What you have to do ▸ In the text on Barcelona's pursuit of Griezmann, which area of the team is named as needing to be addressed?

Source document ▸

On the face of it, adding a young yet established and consecrated attacker to strangely concocted squad elicits  two responses from Barcelona watchers.

First, that the outlay matching or improving on Antoine Griezmann’s buy0ut clause directs resources away from areas of the team, namely midfield, that need addresssing in the form of restoration, an unavoidably ideology-laden preoccupation at a club like FC Barcelona.

Second, concerns abound regarding the suitability of the player himself and the viability of his role within the team. Relatedly, there is an ancillary question as to whether Griezmann will find fulfilment in adapting to a very peculiar club, and that maybe his talents would be better utilised elsewhere, but this is a ponderable more likely entertained by neutrals than by culés, who wish to see a balance between reviving their team’s renowned way of play and an expedient need for success. All this while acknowledging a limited squad that somehow must find a way to extract maximum benefit from and give support to the autumn of Lionel Messi’s career.

Excerpted records ▸
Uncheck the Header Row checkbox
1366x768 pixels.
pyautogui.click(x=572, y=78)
---
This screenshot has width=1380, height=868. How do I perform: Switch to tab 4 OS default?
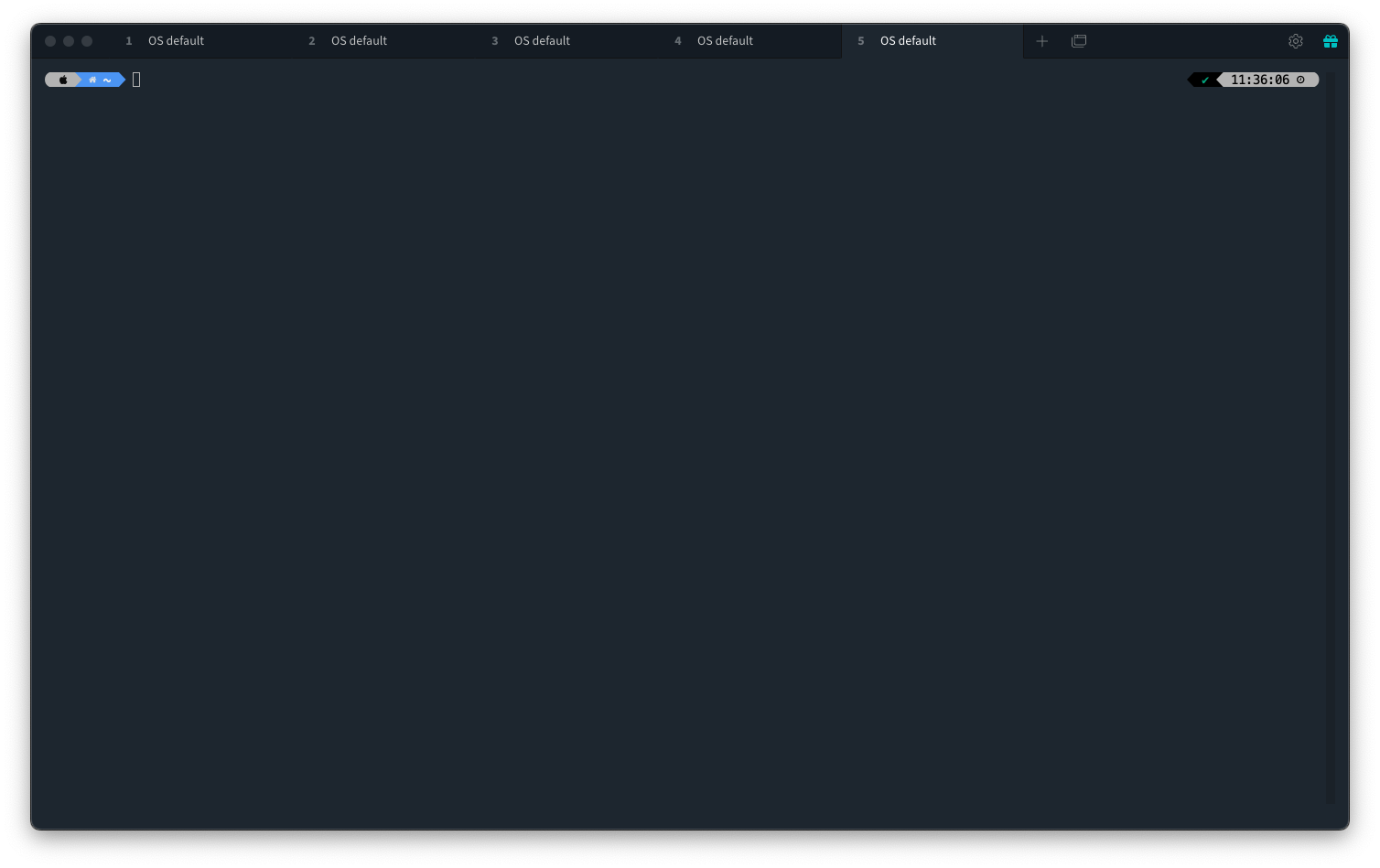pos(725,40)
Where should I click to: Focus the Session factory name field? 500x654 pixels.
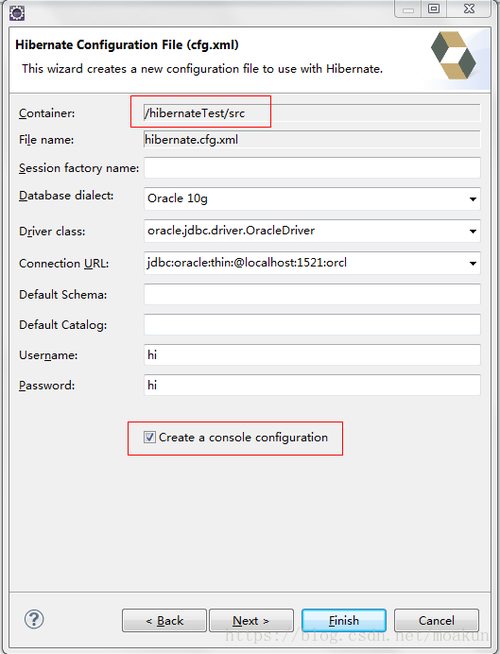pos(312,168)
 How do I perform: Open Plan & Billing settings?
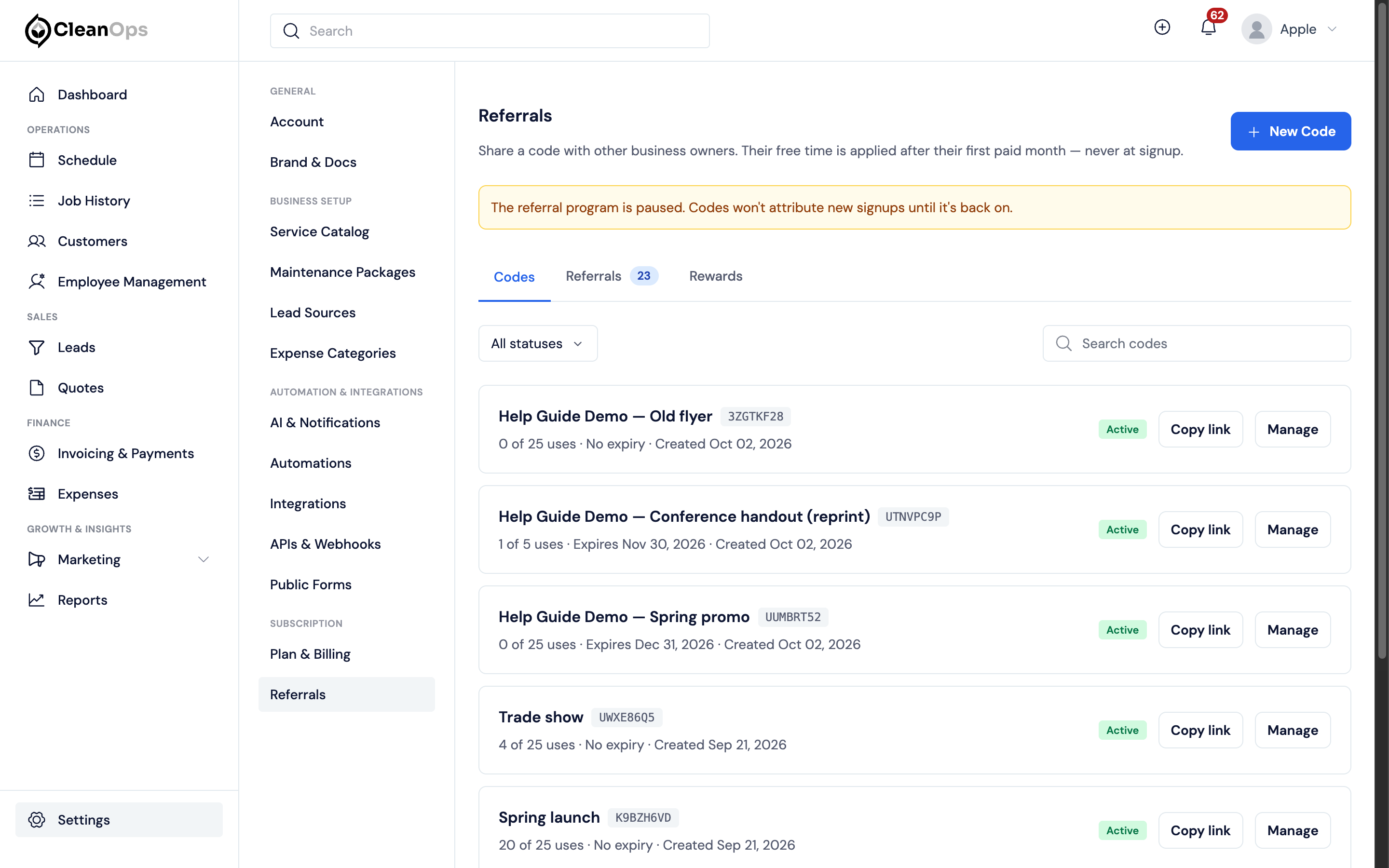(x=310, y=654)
--
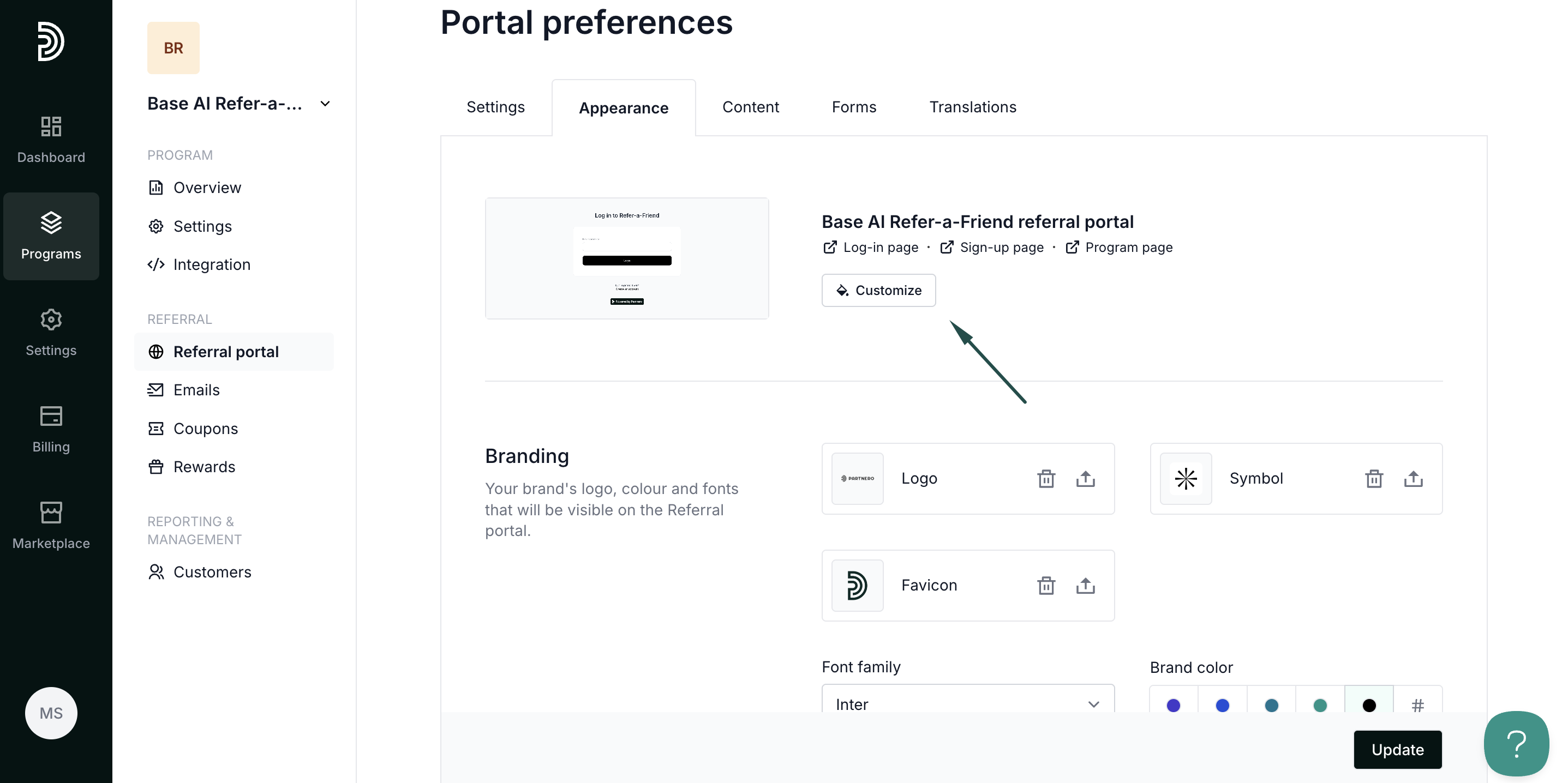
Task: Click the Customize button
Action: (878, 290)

Right answer ▸ Midfield.